Investing in developing young people’s resilience is investing in their future and ours. Scouts has been working at it for over a hundred years, and it’s never been more important to shout about it, writes Ann Limb

New YouGov research shows that a majority of parents are worried. They say life is harder for young people today than 20 years ago. The same research reveals that of 95 per cent of parents believe it’s important for their children to learn the skills to deal with the increasing pressures of everyday life, ie. how to be resilient.

As well as politically uncertain times, young people are worried about climate change, increasing academic pressure and testing, and social media pressure to look or live a certain way. It’s a sociological and environmental necessity to know how to get through tough times. Confirming that, the Demos think tank’s report, Character Nation recommended that developing resilience be embedded throughout formal and non-formal education.

As teachers, we witness young people experience ‘failure’, and it can be heart-breaking, but never more than for those that let it go on to define them. But the answer doesn’t have to be teachers’ responsibility alone.

The same YouGov research showed that two thirds of parents (67 per cent) agreed that being a Scout helps young people develop resilience, and this is backed up by independent research.
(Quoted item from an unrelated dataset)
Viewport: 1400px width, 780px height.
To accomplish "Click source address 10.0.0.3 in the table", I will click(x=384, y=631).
In their 2016 study, the University of Edinburgh found that people who belong to Scouts are 15 per cent less likely to develop mental illness or depression by middle age.

What’s our secret? First, Scouts is all about modelling resilience. Scouts is intergenerational, from our teenaged young leaders to volunteers who have been with us for fifty years or more. We all work together. For children whose parents may not be in a position to model resilience, Scouts can be a beacon, and a source of hope in community.
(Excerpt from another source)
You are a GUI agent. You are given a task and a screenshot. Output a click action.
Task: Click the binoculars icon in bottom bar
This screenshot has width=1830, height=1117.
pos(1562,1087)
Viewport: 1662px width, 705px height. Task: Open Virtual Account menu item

The answer doesn’t have to be teachers’ responsibility alone

Second, it is low-stakes. In fact, failing and learning from failure is integral to Scouts. Young people are encouraged to try so many different activities that it’s impossible to be good at all of them. Of course, it’s also a great way to find out what you are good at.

Third, Scouts exercises both body and mind. Our Chief Scout, Bear Grylls would be the first to admit that almost everything he does – from crossing a desert to climbing a mountain – can only be achieved through a combination of physical and mental resilience.

And support! Fourth, Scouts are a team, someone to cheer young people on and push them forward beyond their perceived limits. Feeling part of something bigger, like people have got your back, all helps to develop inner strength, and it simply isn’t a given for many of our young people.

For our hardest to reach and most vulnerable young people, school sometimes becomes the enemy. It can feel like a place of pressure rather than opportunity. The first thing many social workers and other pastoral practitioners do when working with these young people is to refer them to their local Scouts group. Non-formal education – whether it’s Scouts, Guides, a local youth club – gives young people space to try again. And have fun, too!

Formal and non-formal education work best hand in hand. It can be difficult for schools to get their own Scout group up and running – we know that resources are extremely tight. As a former college principal, I know that there are other priorities. Chances are, a local Scouts Group already exists, and would be delighted if you got in touch.

But there are many ways we can work together. Through our A Million Hands programme – in partnership with charities like WWF, Mind, and Save the Children – we tackle homelessness, support refugees and displaced people and protect our environment. It’s a brilliant opportunity for young people to gain skills that will help them at school and in life.

Resilience is a ‘gateway’ skill. It links to determination, courage, positivity, adaptability, and more. By putting the focus on it and working together, we can give young people an incredible tool to do more than cope, but to thrive in our changing world.